Dika tersenyum kecil, lalu berkata. "Emang kenapa? Ada gitu yang nglarang?"
"Ya... nggak ada si. Tapi kan aneh aja. Gak mungkin gitu. Orang-orang pendiam kayak aku, yang taunya cuma buku tiba-tiba pegang microphone dan jadi pembawa upacara atau pembaca doa. Bukannya aneh?"
"Emang kamu pengin jadi pembawa acara, Nad?"
Nadya menggeleng.
"Trus?"
"Aku kesel aja liat temenku ngeluh. Kenapa dia gak kayak siswi lain yang bisa bicara depan umum. Tapi pas aku bilang mustahil orang yang dicap pendiam jadi publik speaker. Dia sepertinya marah."
"Lagian kamu...," ucap Dika.
"Emang aku salah ya, Dik?"
"Ehmm, gimana ya. Mungkin kamu berusaha jujur. Apa adanya. Tapi ya jangan gitu juga. Temen yang bilang begitu, berarti dalam dirinya kemungkinan ada rahasia."
"Rahasia? Maksudnya?"
"Coba besok kamu minta maaf dan deketin pelan-pelan deh. Biar dia cerita, kenapa pengin bersuara depan banyak orang. Nanti kamu bakal ngerti sendiri jawabannya." Nasihat Dika.
"Gitu, ya? Tapi aku gak yakin... dia kayaknya kesel banget. Aku baru pernah liat ekspresi seperti tadi. Aku bingung, Dik."

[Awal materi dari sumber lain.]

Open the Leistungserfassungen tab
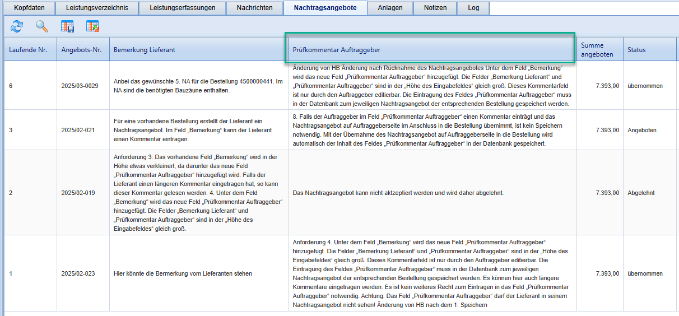The image size is (679, 316). pos(182,8)
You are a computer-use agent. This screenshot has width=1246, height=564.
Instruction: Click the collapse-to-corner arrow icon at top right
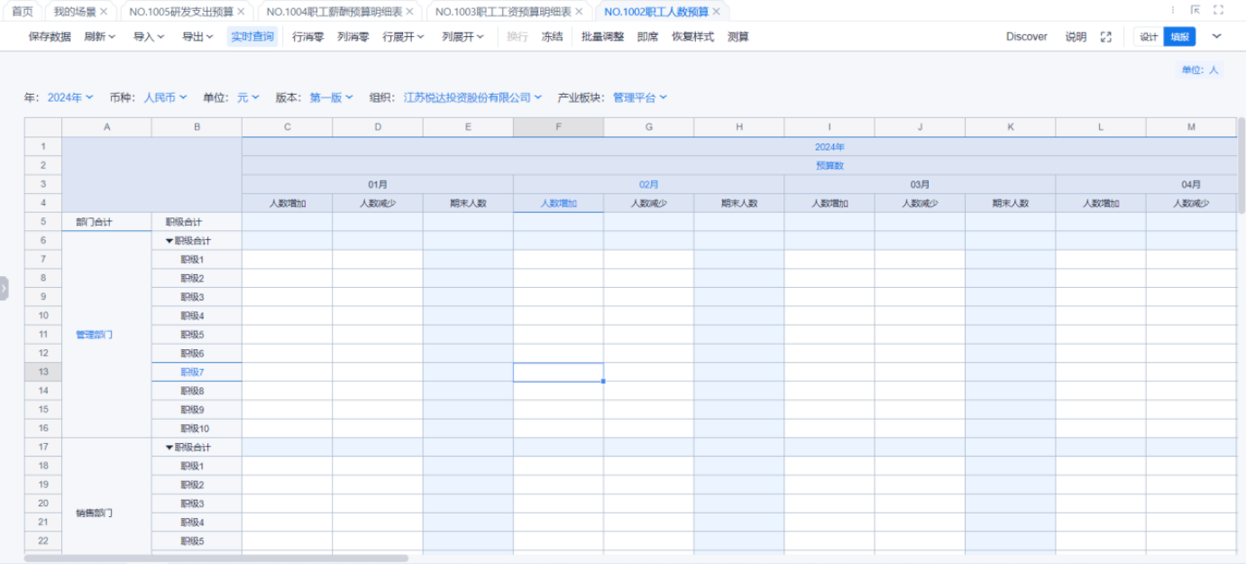[1196, 10]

"Ini masalah yang dari dulu kamu gak berubah."
"Hum?"
"Selalu pesimis sebelum mencoba. Jangan gitu, Nad. Kalau niat kamu baik, besok coba ajak bicara aja. Pasti bakal redain emosinya. Ok? Yuk, pulang! Sudah sore."

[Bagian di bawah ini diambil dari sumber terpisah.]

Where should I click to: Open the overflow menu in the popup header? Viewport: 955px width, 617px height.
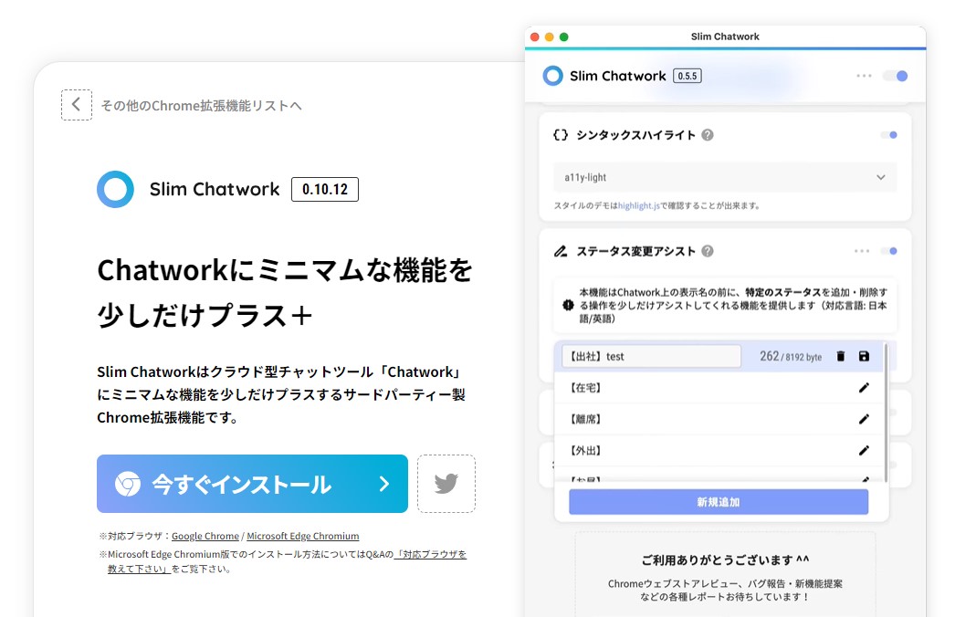click(x=864, y=77)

Nadya mengangguk. "Makasih ya, Dik."
Dika membentuk lingkaran dari ibu jari dan telunjuknya, seraya berkata. "Ok, Peri Puisi!"
"Apaan?"
"Mulai sekarang, aku panggil Peri Puisi."
"Hah? Kenapa?"
"Kamu kan suka puisi. Kamu lupa, ya? Puisi sendiri seperti Ibu dari suara. Kamu mungkin selama ini gapernah menyuarakan puisimu. Tapi lewat menulis puisipun, sebenernya itulah suaramu. Ia bisa menjadi obat bagi siapa yang membacanya. Kayak peri dalam wujud lain."
"Hah? Apaan si, Dik?"
"Heh! Wahu! Tunggu!"
"Wahyu?" Nadya terheran.
"Tungguin napa. Gue ikut bareng pulang sama lo, ya? Motor gue mogok."
"Ok, Rak!"
"Eh, kamu bukannya cewe yang kemarin di perpus?"
Nadya hanya mengangguk. "Jadi ini temen lo, Rak?" "Iya, dia sahabat gue sejak kecil. Nadya namanya." "Ouh, Nadya. Kenalin, aku Raka. Temennya Wahyu."

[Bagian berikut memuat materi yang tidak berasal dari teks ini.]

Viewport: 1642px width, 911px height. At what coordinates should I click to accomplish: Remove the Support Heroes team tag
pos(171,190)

"Wahyu?" Nadya makin bingung.
"Iya. Dika Wahyu Himawan. Awalnya si biasa manggil Dika. Tapi karena dia sempat minta dipanggil Wahyu, jadi gue panggil dia Wahyu deh," tutur Raka.
"Jelek, ya? Buat becandaan aja, sih. Tetap panggil Dika aja lebih ok."
"Ish, pake curhat, udah gausah dengerin, Nad," sangkal Dika.
"Eh, udah dulu, ya. Gue sama Dika mau pulang. Hati-hati, Nady." Ucap Raka.
"Duluan ya, Nad. Hati-hati."
"Oh, ya. Tetaplah bersuara! Jangan pesimis lagi!" Ucapnya sambil sedikit berteriak. Berlalu pergi meninggalkan Nadya.
Nadya mengangguk. Seraya tersenyum. "Ibu dari suara? Peri puisi? Ada-ada aja kamu, Dik." Gumam Nadya seraya tersenyum.
Nadya tergugah karena ucapan Dika. "Ibu dari suara? Peri puisi? Tetaplah bersuara?"
"Apa dengan aku coba menyuarakan puisi, akan terdengar berbeda?"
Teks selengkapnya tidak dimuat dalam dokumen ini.